[Selected excerpt]:
Toe-In....the (-)NEGATIVE number for your front tires will increase turn-in response/steering response/quicker turn in/oversteer on turn in,,,,,,whatever you want to call it.

Toe-Out....the (+) POSITIVE number for your front tires will do the OPPOSITE, but will however, promote more oversteer EXITING corners.

This pertains to your FRONT tires only!

Is this the same as what others have discovered??? Thanks!!!
 
Not exactly. As a general rules...

A slight bit of toe IN will promote high speed stability. Why? Because suspension flex and rolling resistance will cause the tire to naturally toe OUT as you go faster. Most cars will run a little toe IN to counter-act this tendancy. Too much toe-out and your car will wander and otherwise act skittishly.

When your car is turning, you want BOTH wheels to be pointing in the same direction. This is NEUTRAL toe, ie. 0.0. You never, ever want anything other than the two front wheels to be pointing in the same direction in a turn --otherwise, you end up with one tire trying to point the car in one direction and the other tire pointing in a different direction.. this makes car handle badly.

A little toe-OUT can increase turn-in response, giving the imrpession of good handling, but will compromise stablity and overall grip in the long run.


///M-Spec
 
What you are saying fits very well with how I understand it in real-life, but the description of Toe in the game goes against what you said. Making me think the game has the angles messed up.
 
Originally posted by ///M-Spec
Not exactly. As a general rules...

A little toe-OUT can increase turn-in response, giving the imrpession of good handling, but will compromise stablity and overall grip in the long run.
Thank you for saying this! You don't know how many times I've been around this ring with guys on the Neon boards.

[Data rows]:

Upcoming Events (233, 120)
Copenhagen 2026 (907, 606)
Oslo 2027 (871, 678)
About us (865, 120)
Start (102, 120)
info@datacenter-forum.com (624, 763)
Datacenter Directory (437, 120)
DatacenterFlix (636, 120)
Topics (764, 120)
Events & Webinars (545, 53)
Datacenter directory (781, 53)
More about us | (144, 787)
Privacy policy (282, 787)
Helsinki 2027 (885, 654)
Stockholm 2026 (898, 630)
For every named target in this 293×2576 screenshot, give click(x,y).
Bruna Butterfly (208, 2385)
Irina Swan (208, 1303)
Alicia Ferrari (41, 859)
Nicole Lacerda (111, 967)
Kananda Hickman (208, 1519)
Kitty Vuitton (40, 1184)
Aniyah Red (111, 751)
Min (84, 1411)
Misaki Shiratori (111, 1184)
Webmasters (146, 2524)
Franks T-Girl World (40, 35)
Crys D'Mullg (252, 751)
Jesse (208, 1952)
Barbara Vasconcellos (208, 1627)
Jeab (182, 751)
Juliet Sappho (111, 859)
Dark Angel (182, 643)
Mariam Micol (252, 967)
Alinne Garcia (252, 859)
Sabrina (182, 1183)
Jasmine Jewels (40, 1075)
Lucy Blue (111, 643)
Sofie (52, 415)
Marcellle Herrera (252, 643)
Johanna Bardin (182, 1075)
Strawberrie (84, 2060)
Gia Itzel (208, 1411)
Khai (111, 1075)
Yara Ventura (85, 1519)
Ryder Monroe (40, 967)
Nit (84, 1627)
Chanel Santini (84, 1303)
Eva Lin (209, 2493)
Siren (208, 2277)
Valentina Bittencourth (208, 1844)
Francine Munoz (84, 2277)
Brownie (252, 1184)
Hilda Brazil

[Exercise directions]:
Answer these questions on the forum thread about toe settings:
(a) According to the opening post, what does the positive toe-out number for the front tires promote when exiting corners?
(b) In the ///M-Spec reply, what two things cause a tire to naturally toe out as the car goes faster?
(c) What name and value does that reply give to the setting in which both front wheels point in the same direction?

[Complete response]:
(a) More oversteer when exiting corners.
(b) Suspension flex and rolling resistance.
(c) Neutral toe, 0.0.